THE TASK:
Identify all lines in the listing that include the word "will", and copy them out.

SOURCE RECORDS:
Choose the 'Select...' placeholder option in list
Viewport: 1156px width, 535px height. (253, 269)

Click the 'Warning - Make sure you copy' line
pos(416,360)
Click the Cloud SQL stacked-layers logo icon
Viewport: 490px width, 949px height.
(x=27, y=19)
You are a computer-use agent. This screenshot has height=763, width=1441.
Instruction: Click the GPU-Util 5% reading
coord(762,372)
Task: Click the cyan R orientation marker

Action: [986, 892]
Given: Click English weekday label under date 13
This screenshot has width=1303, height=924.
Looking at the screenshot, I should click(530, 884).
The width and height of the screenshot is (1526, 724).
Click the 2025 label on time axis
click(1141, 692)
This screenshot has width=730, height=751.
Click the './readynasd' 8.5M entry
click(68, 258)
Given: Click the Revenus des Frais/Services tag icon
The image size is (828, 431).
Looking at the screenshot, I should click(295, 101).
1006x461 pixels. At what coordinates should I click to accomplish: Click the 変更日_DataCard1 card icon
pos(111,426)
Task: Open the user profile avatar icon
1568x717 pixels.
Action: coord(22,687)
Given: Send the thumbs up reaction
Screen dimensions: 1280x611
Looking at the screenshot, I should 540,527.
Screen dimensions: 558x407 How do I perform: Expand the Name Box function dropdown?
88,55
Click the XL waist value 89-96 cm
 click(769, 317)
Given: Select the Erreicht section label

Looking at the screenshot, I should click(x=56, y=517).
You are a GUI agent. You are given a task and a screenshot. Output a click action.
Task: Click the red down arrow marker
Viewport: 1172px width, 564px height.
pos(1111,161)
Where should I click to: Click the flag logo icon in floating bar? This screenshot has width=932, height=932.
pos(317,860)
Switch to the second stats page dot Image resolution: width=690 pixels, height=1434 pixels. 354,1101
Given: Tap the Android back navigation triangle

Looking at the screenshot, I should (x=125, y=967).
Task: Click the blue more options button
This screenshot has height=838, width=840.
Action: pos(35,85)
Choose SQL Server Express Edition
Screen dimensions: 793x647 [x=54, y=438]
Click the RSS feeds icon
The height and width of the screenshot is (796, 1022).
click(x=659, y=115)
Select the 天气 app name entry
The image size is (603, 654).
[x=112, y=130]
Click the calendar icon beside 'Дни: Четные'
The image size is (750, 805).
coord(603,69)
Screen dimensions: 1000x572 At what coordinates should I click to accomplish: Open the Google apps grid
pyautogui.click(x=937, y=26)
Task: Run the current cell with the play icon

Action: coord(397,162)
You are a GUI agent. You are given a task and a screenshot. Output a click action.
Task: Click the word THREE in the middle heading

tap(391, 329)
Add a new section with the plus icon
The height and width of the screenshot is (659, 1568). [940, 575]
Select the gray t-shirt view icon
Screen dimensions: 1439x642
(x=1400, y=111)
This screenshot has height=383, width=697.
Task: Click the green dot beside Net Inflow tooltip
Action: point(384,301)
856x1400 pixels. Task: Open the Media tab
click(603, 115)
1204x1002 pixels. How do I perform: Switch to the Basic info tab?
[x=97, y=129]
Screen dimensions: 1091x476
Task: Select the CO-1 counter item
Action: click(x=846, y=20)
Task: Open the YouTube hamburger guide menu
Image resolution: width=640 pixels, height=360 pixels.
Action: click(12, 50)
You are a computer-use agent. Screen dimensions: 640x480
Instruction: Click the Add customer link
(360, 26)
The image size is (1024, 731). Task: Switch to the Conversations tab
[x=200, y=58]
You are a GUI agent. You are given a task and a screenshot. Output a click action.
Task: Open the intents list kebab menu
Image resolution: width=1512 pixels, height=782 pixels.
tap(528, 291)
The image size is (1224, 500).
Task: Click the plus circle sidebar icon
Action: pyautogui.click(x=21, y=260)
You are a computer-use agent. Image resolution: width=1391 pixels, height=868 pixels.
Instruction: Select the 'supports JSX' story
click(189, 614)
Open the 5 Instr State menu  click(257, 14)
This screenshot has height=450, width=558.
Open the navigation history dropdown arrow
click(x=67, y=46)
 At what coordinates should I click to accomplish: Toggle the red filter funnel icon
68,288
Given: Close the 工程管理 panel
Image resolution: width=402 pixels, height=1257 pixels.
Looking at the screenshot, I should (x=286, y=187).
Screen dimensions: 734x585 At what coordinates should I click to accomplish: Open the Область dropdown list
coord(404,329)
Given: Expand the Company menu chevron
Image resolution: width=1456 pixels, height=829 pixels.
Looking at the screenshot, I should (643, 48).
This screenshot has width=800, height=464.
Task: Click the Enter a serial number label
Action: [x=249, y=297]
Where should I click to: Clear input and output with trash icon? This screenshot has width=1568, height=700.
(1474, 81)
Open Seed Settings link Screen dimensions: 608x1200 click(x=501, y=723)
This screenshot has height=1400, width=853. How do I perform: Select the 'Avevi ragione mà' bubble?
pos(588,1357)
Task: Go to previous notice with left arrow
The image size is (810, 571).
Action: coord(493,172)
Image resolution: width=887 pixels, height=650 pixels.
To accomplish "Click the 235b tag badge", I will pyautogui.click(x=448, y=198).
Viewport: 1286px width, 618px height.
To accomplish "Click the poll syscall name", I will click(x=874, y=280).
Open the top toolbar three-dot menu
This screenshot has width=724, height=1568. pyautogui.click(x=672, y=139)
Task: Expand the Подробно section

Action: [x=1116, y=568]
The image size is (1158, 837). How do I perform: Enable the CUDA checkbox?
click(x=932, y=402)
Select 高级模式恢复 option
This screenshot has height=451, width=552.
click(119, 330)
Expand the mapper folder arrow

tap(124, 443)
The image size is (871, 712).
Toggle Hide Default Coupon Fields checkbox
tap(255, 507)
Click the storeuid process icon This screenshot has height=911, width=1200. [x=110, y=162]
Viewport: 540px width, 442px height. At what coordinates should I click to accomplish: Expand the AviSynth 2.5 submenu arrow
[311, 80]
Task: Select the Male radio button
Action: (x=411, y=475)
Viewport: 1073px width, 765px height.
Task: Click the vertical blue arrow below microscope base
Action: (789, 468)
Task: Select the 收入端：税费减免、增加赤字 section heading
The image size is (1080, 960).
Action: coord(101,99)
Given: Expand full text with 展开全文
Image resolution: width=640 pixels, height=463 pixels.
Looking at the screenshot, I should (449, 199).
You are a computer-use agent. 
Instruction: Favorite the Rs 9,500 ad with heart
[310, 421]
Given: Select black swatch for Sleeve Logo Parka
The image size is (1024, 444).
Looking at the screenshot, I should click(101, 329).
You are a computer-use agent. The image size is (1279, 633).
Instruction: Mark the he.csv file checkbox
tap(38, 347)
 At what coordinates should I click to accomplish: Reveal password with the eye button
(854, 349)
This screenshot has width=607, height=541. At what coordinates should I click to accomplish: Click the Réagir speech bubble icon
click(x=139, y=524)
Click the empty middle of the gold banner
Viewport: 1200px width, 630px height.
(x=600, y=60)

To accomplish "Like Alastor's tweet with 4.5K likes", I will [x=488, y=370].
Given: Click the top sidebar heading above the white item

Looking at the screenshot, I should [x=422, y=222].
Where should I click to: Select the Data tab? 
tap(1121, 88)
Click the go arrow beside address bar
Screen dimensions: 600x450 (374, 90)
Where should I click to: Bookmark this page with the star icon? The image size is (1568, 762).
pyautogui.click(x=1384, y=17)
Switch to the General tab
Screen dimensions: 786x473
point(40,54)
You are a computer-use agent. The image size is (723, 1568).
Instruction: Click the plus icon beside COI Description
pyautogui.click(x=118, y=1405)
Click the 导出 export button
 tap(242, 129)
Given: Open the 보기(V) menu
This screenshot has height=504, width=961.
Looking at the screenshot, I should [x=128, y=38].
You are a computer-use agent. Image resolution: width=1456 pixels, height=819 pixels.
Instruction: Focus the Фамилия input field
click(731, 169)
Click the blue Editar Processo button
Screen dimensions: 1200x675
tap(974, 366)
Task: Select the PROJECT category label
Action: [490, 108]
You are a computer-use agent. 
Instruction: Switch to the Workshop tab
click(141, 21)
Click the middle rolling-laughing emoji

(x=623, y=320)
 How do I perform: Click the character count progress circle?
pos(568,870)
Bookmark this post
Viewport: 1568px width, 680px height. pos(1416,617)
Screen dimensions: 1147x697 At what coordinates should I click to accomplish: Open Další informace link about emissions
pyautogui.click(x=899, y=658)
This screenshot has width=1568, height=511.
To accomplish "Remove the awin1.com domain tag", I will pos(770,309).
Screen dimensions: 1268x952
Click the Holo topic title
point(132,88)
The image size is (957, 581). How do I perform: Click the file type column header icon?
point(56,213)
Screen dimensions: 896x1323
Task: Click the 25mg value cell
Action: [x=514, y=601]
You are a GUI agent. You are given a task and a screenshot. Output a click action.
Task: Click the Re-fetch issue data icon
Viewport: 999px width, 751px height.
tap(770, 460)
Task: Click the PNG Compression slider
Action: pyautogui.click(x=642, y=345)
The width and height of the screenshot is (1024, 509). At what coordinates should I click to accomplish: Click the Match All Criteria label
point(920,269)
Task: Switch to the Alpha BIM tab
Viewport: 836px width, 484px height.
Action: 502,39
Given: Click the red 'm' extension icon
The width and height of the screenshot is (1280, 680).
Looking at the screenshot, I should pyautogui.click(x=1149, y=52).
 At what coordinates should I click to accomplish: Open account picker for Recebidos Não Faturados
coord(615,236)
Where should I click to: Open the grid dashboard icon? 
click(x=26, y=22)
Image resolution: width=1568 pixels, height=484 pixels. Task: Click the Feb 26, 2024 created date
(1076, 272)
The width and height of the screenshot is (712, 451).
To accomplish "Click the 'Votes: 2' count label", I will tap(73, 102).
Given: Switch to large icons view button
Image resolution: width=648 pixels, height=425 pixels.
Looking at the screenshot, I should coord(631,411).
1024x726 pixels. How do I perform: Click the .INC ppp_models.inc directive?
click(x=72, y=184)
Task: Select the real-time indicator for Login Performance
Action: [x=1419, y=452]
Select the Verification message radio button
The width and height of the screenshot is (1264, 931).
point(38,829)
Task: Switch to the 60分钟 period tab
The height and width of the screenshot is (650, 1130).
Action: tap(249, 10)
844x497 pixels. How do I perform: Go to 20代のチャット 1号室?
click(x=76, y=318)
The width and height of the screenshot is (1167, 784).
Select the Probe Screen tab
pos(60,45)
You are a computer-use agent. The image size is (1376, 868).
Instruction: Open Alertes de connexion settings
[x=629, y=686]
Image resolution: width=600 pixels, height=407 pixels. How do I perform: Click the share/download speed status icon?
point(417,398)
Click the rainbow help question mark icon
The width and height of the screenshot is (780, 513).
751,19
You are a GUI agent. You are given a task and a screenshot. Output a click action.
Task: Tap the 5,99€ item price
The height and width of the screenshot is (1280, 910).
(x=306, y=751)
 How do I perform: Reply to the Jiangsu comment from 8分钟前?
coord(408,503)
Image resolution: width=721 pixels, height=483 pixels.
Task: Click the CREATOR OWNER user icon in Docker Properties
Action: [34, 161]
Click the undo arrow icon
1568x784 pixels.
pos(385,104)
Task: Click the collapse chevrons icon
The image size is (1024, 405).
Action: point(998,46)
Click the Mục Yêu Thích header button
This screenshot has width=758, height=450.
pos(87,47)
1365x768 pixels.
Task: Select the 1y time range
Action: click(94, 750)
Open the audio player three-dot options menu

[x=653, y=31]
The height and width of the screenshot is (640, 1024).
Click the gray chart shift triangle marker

SOLUTION TO THIS EXERCISE:
To accomplish "Click the 235b tag badge", I will pyautogui.click(x=448, y=198).
To accomplish "Click the poll syscall name", I will click(x=874, y=280).
To accomplish "Like Alastor's tweet with 4.5K likes", I will [x=488, y=370].
To accomplish "Remove the awin1.com domain tag", I will pos(770,309).
To accomplish "Click the 'Votes: 2' count label", I will tap(73, 102).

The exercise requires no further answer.